Jesus never says that if we follow him we will be happy-go-lucky. He says that we will be carrying crosses. But there is a joy in following him, even when we are shouldering the cross. To believe that our lives can ever "improve" by breaking a solemn oath that we take before God and man is, frankly, presumptuous. It may be that in His mercy God will give us the graces to overcome the evil of our divorce -- but that hardly justifies the initial sin. And it is a grave sin, tearing away at the fabric of our society itself -- it harms us all.
The marriage between man and woman is an image of the Trinity itself. To believe that divorce can ever be a good is to believe that the Father could disown the Son. I am not talking about physical separation from someone who threatens you or your children, your life or your safety. Separation, never considered permanent, is one thing, and divorce is another.

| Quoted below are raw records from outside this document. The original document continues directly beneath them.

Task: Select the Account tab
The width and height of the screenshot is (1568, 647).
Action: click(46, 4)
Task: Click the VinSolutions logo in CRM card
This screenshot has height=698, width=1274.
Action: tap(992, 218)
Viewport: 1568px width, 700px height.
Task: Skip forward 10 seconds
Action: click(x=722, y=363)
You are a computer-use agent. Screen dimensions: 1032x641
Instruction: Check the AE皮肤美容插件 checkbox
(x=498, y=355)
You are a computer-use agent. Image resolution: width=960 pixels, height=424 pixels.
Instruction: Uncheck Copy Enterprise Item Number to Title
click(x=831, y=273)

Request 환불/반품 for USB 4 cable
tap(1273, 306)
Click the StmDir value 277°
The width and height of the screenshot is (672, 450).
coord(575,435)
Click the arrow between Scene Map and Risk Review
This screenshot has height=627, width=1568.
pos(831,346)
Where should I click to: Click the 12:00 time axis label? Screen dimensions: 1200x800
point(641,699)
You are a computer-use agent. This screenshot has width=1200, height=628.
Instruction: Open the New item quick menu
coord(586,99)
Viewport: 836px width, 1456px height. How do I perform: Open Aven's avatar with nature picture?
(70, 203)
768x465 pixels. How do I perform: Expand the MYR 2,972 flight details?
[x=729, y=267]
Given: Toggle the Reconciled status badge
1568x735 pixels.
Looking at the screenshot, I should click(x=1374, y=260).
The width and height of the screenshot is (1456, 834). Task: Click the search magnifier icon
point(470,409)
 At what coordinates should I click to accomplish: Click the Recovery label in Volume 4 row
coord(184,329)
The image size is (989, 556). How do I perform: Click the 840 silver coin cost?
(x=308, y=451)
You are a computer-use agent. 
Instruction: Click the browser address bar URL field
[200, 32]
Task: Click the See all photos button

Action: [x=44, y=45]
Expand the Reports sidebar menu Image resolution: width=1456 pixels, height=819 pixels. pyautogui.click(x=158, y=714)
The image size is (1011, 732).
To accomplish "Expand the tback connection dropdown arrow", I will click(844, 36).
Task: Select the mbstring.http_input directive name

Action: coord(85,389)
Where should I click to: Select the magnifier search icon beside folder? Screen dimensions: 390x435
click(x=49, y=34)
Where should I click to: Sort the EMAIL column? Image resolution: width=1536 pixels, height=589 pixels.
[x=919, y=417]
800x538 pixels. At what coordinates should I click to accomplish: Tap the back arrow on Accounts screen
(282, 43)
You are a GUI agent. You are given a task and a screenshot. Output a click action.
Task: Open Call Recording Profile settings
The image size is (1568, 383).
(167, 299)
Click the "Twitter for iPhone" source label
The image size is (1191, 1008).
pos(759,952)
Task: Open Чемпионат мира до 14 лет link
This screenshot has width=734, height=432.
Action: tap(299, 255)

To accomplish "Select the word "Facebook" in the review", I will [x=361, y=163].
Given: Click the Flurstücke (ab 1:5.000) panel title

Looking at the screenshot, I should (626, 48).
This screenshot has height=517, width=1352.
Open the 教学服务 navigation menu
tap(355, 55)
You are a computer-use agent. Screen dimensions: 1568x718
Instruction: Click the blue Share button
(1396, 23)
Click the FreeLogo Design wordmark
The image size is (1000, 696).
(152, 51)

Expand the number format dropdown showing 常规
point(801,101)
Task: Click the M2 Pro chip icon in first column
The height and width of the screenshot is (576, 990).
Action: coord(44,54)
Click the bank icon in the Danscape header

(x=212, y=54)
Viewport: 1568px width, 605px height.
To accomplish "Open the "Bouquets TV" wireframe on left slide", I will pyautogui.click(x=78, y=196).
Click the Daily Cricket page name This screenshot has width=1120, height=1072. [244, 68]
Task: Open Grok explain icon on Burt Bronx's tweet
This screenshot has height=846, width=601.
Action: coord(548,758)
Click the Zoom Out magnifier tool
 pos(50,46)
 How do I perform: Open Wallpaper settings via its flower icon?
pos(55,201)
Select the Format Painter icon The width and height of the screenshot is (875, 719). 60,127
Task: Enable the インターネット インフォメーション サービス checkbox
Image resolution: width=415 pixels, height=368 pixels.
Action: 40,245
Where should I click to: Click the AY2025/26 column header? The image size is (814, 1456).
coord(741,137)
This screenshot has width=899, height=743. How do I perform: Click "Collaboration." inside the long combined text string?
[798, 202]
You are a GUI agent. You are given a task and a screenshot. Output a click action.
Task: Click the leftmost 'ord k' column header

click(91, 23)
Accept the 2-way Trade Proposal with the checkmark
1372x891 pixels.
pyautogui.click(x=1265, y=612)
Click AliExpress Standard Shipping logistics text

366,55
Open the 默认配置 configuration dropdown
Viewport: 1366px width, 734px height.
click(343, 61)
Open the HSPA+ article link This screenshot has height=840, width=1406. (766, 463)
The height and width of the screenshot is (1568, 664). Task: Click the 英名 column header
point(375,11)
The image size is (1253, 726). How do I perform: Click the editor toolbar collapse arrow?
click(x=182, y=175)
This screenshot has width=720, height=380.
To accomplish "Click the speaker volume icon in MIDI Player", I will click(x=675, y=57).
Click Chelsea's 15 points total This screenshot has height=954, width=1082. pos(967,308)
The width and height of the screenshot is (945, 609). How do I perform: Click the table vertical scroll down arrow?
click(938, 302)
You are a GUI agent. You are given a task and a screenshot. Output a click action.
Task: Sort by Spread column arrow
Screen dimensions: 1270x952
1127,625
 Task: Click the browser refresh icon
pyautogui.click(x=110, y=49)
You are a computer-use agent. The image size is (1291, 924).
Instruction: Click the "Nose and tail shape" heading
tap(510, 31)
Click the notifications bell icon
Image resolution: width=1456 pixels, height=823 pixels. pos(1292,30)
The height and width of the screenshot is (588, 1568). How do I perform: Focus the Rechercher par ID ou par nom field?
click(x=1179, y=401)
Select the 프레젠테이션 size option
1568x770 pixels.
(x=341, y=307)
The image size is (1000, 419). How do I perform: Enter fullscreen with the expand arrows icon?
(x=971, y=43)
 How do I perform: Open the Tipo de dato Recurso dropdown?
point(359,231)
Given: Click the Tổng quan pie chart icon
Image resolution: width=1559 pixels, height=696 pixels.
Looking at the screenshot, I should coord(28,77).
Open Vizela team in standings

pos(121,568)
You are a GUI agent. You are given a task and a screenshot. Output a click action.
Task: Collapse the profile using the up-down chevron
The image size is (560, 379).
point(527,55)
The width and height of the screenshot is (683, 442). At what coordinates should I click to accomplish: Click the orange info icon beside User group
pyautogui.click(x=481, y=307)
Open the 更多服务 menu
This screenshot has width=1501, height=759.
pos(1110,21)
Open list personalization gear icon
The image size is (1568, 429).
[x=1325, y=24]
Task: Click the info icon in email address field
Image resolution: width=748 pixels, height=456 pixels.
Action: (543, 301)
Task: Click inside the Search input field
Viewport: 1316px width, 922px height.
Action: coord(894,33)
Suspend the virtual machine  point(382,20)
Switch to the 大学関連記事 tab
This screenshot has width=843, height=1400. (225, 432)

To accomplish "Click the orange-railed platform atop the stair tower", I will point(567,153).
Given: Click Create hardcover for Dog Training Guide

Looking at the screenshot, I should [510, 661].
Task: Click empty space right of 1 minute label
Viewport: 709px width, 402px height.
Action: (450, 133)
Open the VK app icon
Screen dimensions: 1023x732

And about independence: it is a delusion. There is no such thing. Man and woman were made to be dependent upon one another. As for baby-machines, the metaphor is peculiar to our century; in every other age, a large family was considered a great blessing, and women boasted of it. A last consideration: I found out, to my dismay and shock, back some years ago, that "sodomy" includes all sexual intercourse whose natural function is frustrated deliberately, or which is carried out in an unnatural way, so as to be rendered fruitless. You ought to hear what Luther has to say about it!
Tony
Posted by: Tony at January 9, 2005 09:14 PMDr. Esolen:
I've long admired your work in Touchstone, and I thank you for going out of your way to my backward corner of the blogosphere, not merely to read but also to comment on what is here.
And your story of divine grace as exhibited in the marriage of your in-laws is among the most moving accounts of the truth of the Gospel I've seen.
One of my patron saints has remarked that whenever one speaks of theological principles one should do one's best to illustrate them by the lives of the saints. You have do so here, and I thank you.
Posted by: Clifton D. Healy at January 10, 2005 02:09 PM
Cliff (if I may),
Thanks for your kind words. That was a real donnybrook over there at Touchstone this weekend, but all's well that ends well. Privately David and I have resolved our disagreement in a charitable and gentlemanly way -- and we've learned that neither of us was arguing quite for the horrible thing that the other of us thought we were.
But in a way I'm glad we had the debate -- it got Touchstone a lot of notice, and that's a magazine that deserves it. The guys who run it are fearless! And it has helped me sort out my thoughts. Yet I find still that this is a flat out beautiful world, and would be thankful to God for it even if I didn't know there was more to come.